Un appel à l’action : « L’œuvre de la justice sera la paix »

Dieu nous appelle à être des artisans de paix (Matthieu 5, 9). Nous sommes appelés à vivre en paix, à adorer le Créateur et à œuvrer pour une communauté juste et durable qui s’aligne sur les plans éternels de Dieu. En tant que collaborateurs du Créateur, nous devons incarner la paix avec toute la Création.

« Mon peuple habitera un séjour de paix » (v. 18). La paix de Dieu est inconditionnelle, enracinée dans la justice et le droit pour tous les peuples et la Création. La paix ne peut exister que pour quelques-uns.

« Le verger sera pareil à une forêt » (v. 18). Dieu a déclaré toute la Création « bonne ». Malgré les dégâts causés par le péché (Genèse 3, 17-19), la biodiversité reflète la générosité et l’abondance. Par le Christ, Dieu s’est fait homme, nous appelant à apprendre de la Création, à la respecter et à la protéger.

« La ville bruyante sera désertée » (v. 14). Prions et répondons aux cris des communautés qui ont perdu leurs terres et leurs moyens de subsistance à cause de la guerre, du changement climatique ou de l’accaparement des terres, et de celles qui sont accablées par des pratiques non durables ou par la dette.

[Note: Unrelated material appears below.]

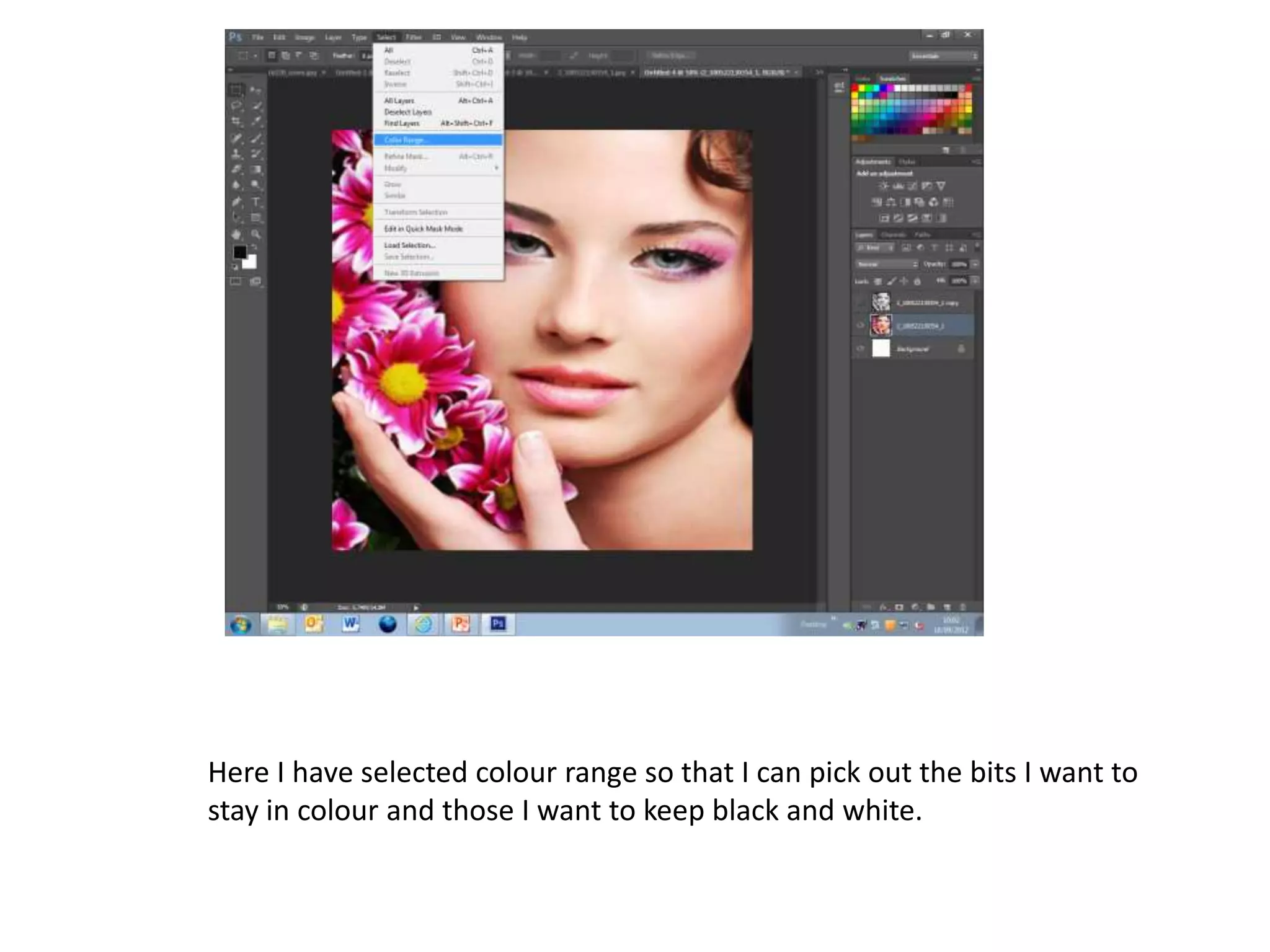The height and width of the screenshot is (952, 1270).
Task: Select the Clone Stamp tool
Action: coord(237,154)
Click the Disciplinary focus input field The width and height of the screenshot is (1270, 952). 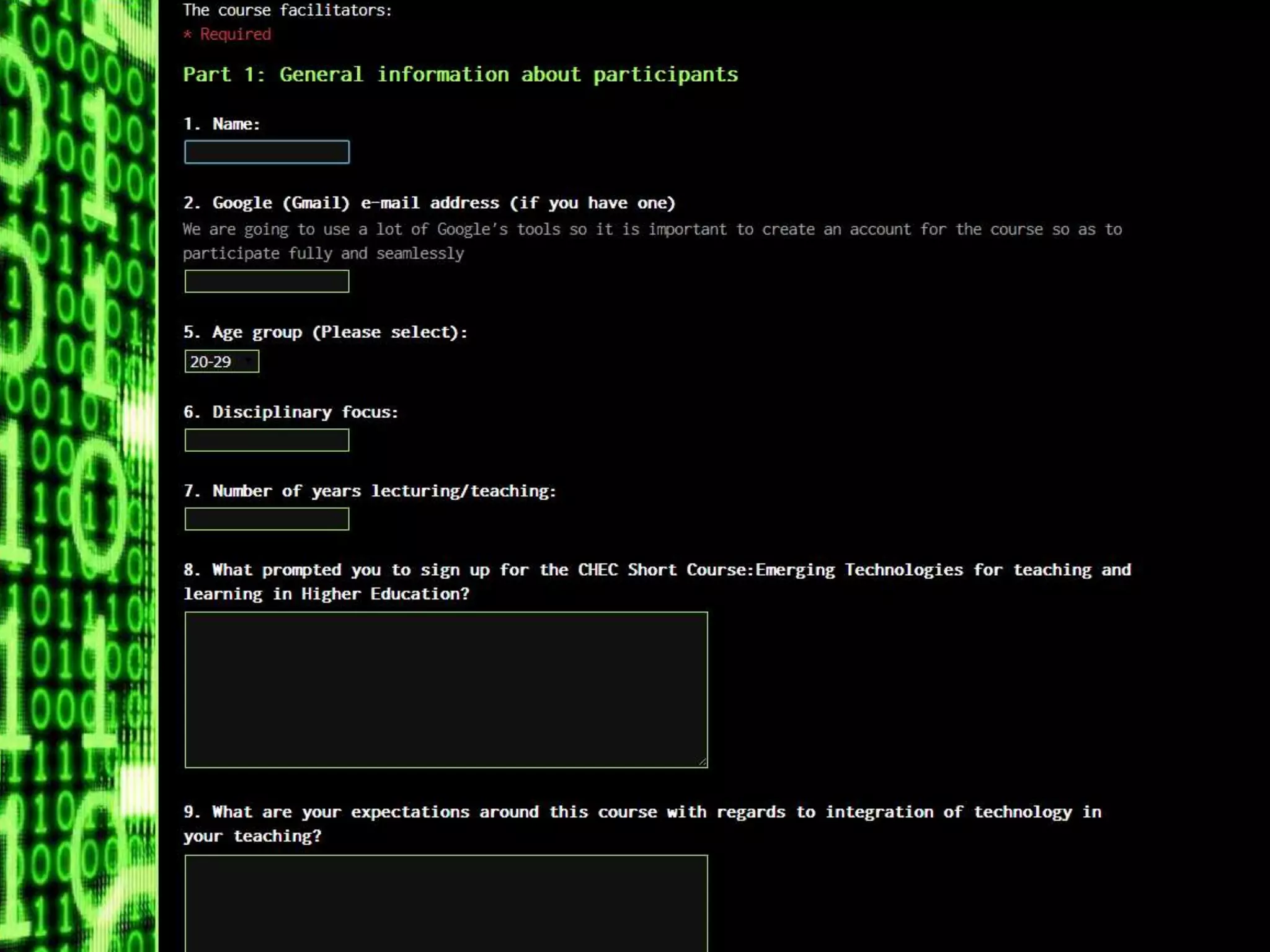267,440
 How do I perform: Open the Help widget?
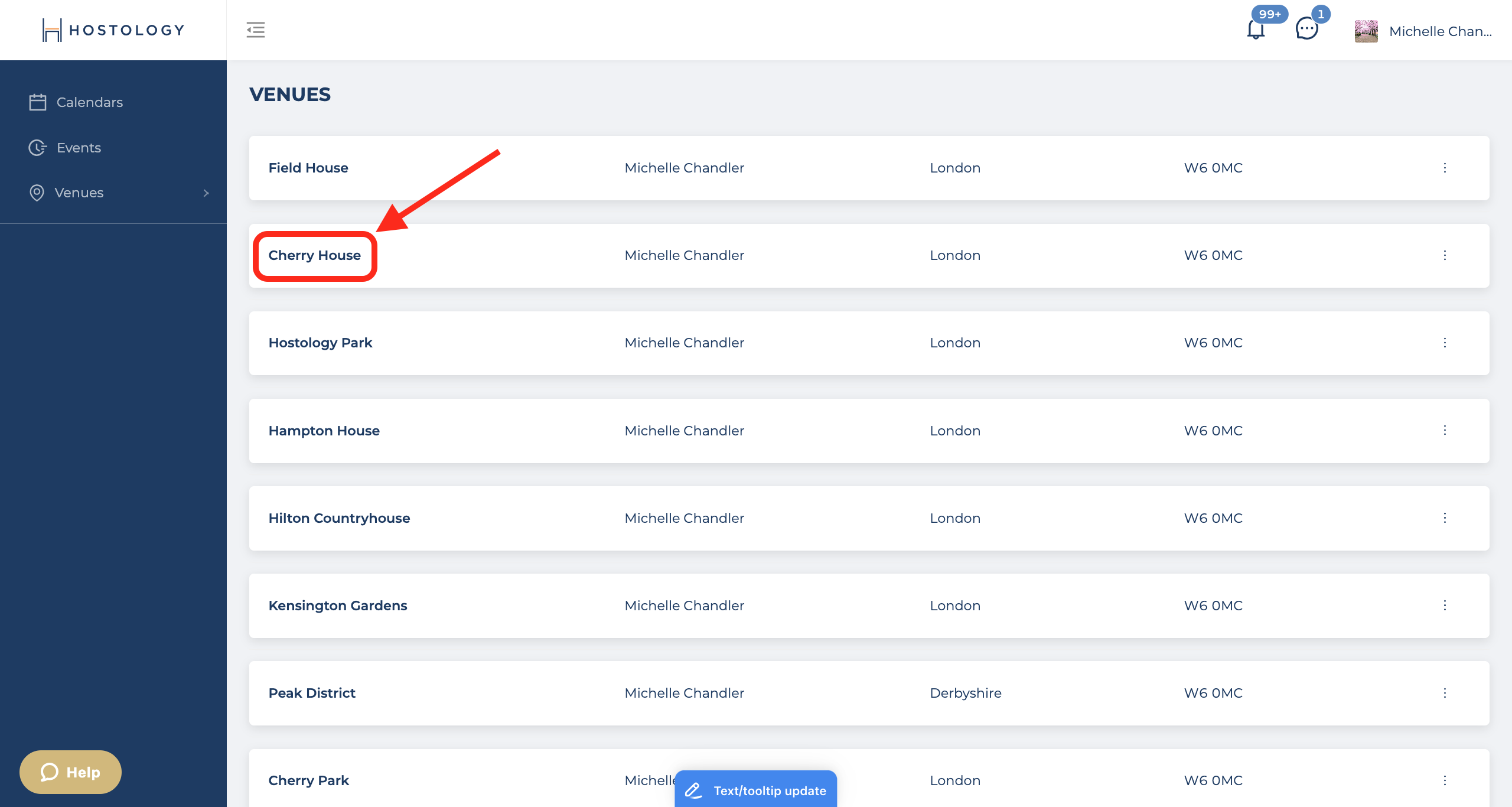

« Jusqu’à ce que soit répandu sur nous l’esprit qui vient d’en haut » (v. 15). L’Esprit nous guide vers une conversion écologique et une compréhension plus profonde de notre famille cosmique. Nous devons changer nos mentalités, embrasser la justice et enseigner ces valeurs aux générations futures. Le résultat inspiré par l’Esprit doit être plus grand et véritablement transformateur ; nous ne cherchons pas simplement à rétablir les conditions qui ont conduit au conflit en premier lieu.

La paix avec la Création exige des mesures proactives. Jésus a enseigné le repentir et la justice réparatrice. Nous devons réparer les relations brisées : entre les humains et la Terre, les humains et les autres créatures, et les humains et Dieu.

« L’œuvre de la justice sera la paix » (v. 17). Alors que les défis peuvent sembler insurmontables, le Christ nous rappelle que « pour Dieu tout est possible » (Matthieu 19, 26). L’espérance alimente l’action ; par la prière, le discernement et l’engagement, nous pouvons créer un fondement pour le changement.

La paix de Dieu émerge lorsque nous œuvrons pour la justice, la solidarité, la réconciliation et l’harmonie avec la création. La transformation demande de la patience, de la compréhension et de la confiance.

L’action peut prendre la forme d’un plaidoyer, de projets de développement durable, de campagnes de nettoyage ou d’une éducation visant à montrer que la protection de la Création est au cœur de notre foi. Nous devons collaborer et nous appuyer sur la diversité pour parvenir à la paix.

« Le désert deviendra un verger » (v. 15). Les processus de paix, tels que la reforestation, le nettoyage des rivières ou la construction de puits, peuvent unir même les groupes divisés.

Que l’Esprit soit répandu sur nous afin que nous puissions travailler ensemble à la paix avec la Création.